The world’s most fascinating and life-changing discoveries are from our brave academicians who are constantly exploring new avenues and designing the future. For the best outcome one needs to consider an assay into the world of information, books, manuscripts (rare). Data analysis on papers is like searching a needle in haystack. On the surface it may seem simple but as one delves deeper, it becomes time and resource-consuming, complex and with cross-relationships which need to be monitored to obtain most effective outcomes. This is made possible by digitisation, as data once digitsed can also be handled in a user-friendly manner, which allows the user to obtain more results from the data itself.

Institutions too, are transforming the way they store and use information, thanks to the advances with digitisation. Take into account this case study. In order to help researchers and scholars with the availability of information and images of all manuscripts, paintings, textiles and artefacts from Dunhuang and archaeological sites of the Eastern Silk Road an international collaboration IDP has been established. As of 2011, IDP has eight Centres in the UK, China, Japan, Korea, Russia, France and Germany with its Directorate at the British Library. The Centres host synchronised databases and local-language websites.all giving free access to over 320,000 images of over 120,000 items with rich metadata. These include over 40,000 manuscripts and 15,000 photographs in the Stein Central Asian collection at the British Library. Items from over twenty other collaborating members are also available through their sites – implementing the benefits of modern technology for advanced information access, research, and supporting discoveries.

Number of Images in IDP Database as of June 27, 2017

Total UK China Russia Japan Germany Dunhuang France
507,177 173,196 164,619 22,672 17,364 70,770 2,875 55,681

Researchers are limited by time and resources, not ideas. To meet researchers’ targets for 2030, digitisation helps researchers in getting more out of their time by speeding up research process. Digitisation of medieval records, for example, is allowing researchers to conduct text-mining like never before. No more late hours in library making notes – once documents are digitised, one can search through them using specific search critieria – being able to draw out richer information. All this can be done from the comfort of one’s home, with the entire set of information on one’s fingertip.

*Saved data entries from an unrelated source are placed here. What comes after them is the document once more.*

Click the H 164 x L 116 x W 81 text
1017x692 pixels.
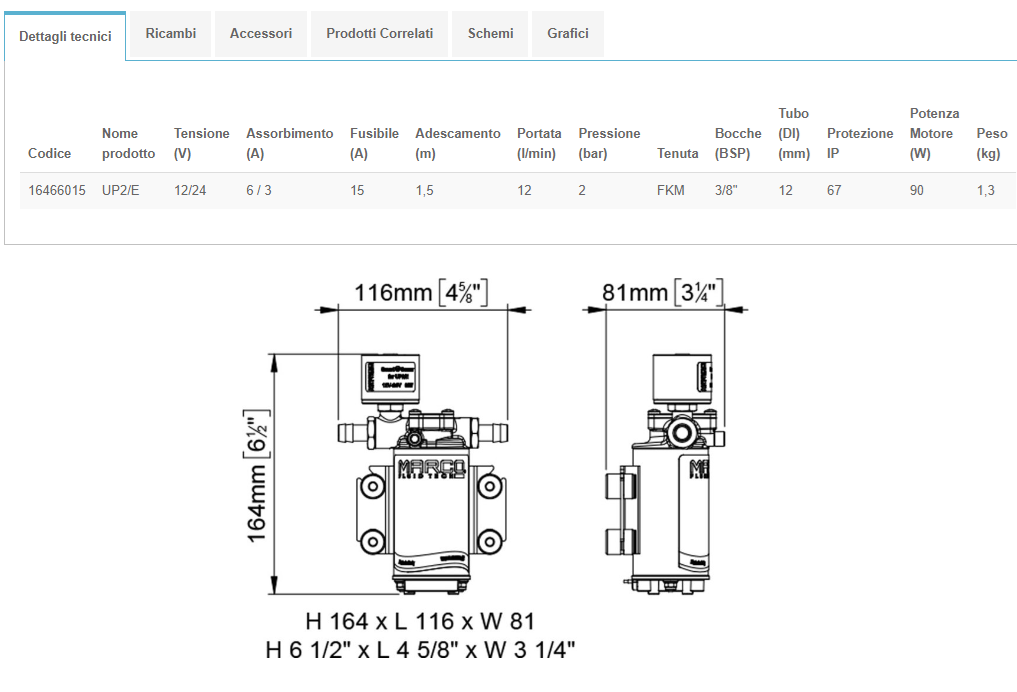click(420, 621)
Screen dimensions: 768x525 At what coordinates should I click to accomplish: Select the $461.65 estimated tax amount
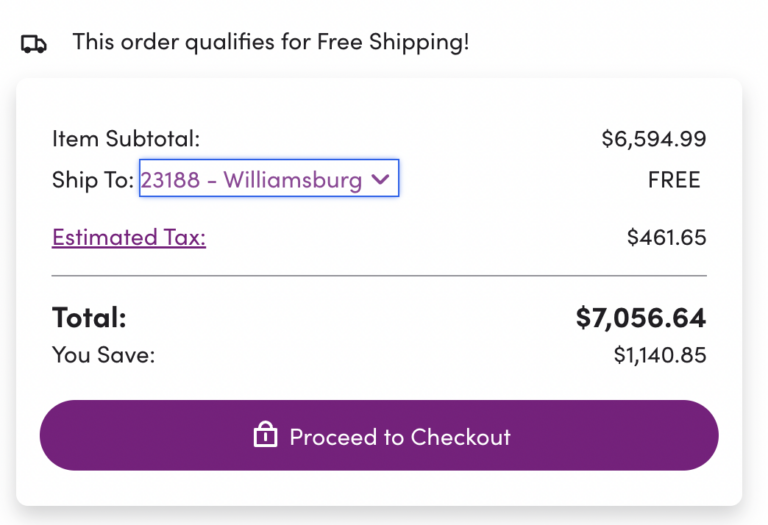[x=666, y=237]
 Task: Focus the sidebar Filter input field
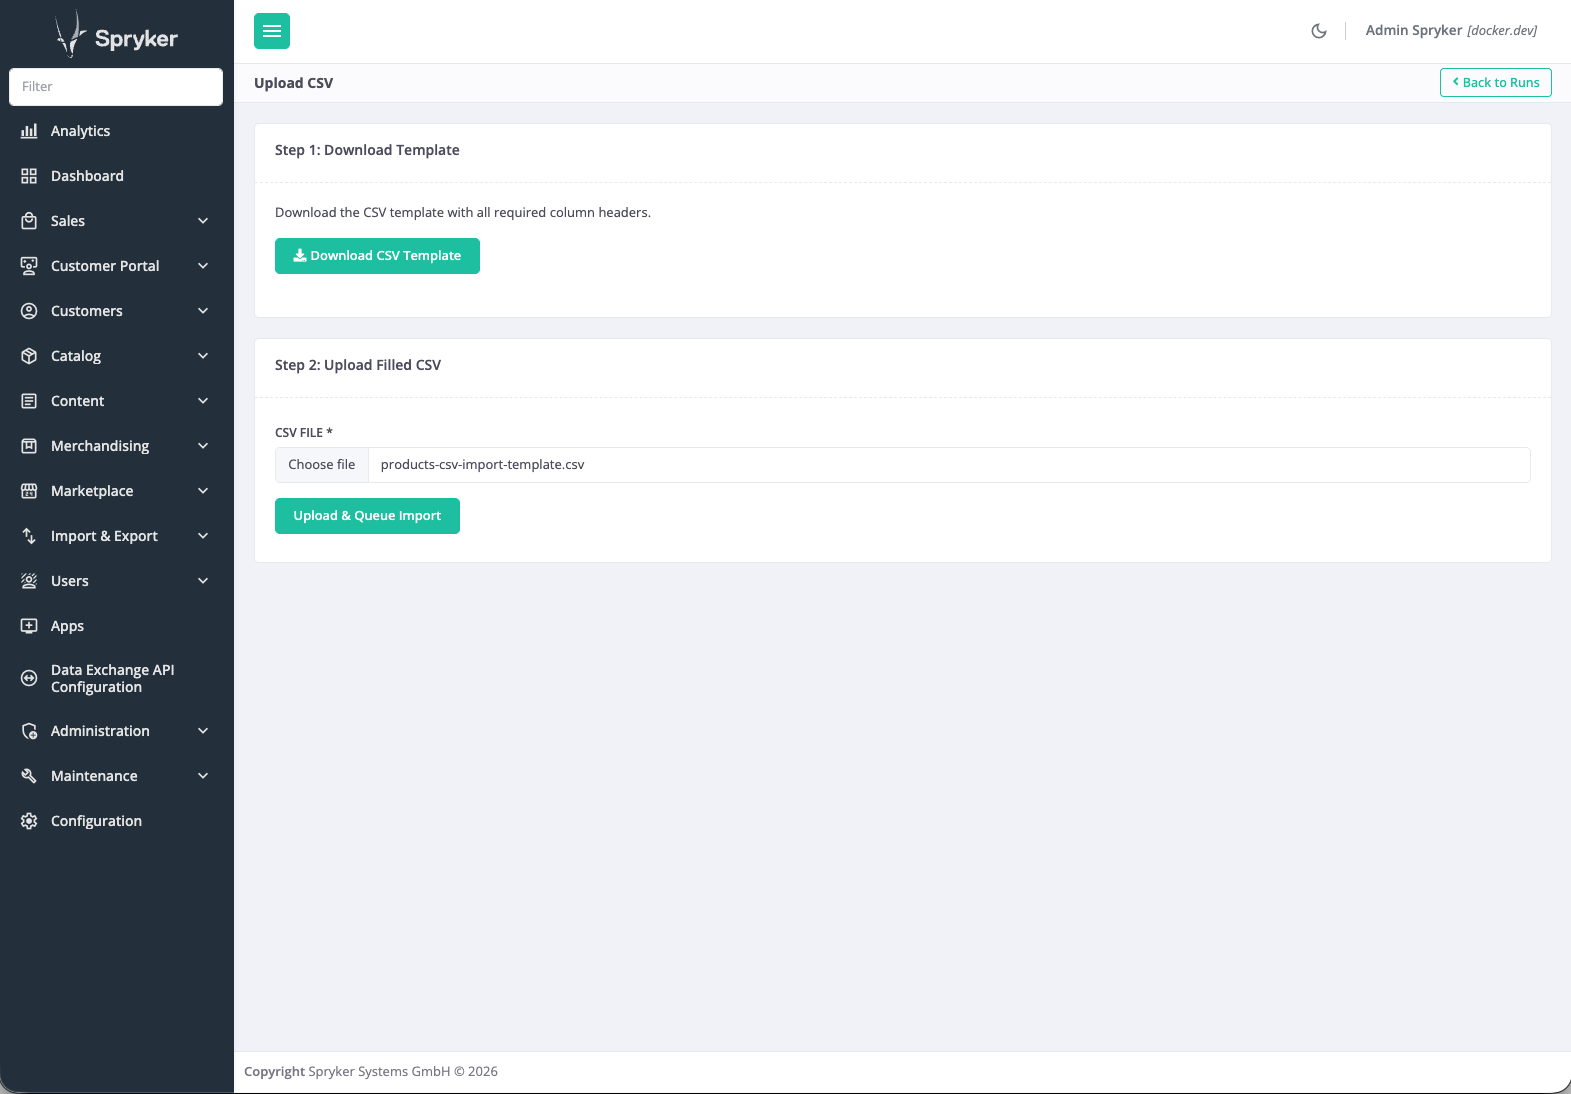116,87
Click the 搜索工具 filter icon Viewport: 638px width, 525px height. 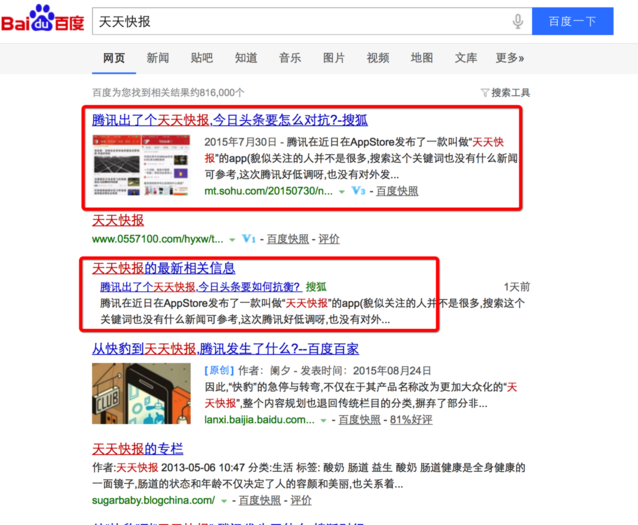pyautogui.click(x=486, y=93)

While the advantages of digitisation for operational efficiencies have never been in doubt, the changes in information consumption patterns are likely to result in amplified focus on digitisation over the next few years. To sustain in the sector, digitisation has become truly essential. The best thing about digitisation services is that digitisation experts can customise solutions. All you need to do is make up your minds for digitisation and then sit back and see your institution gaining global reach.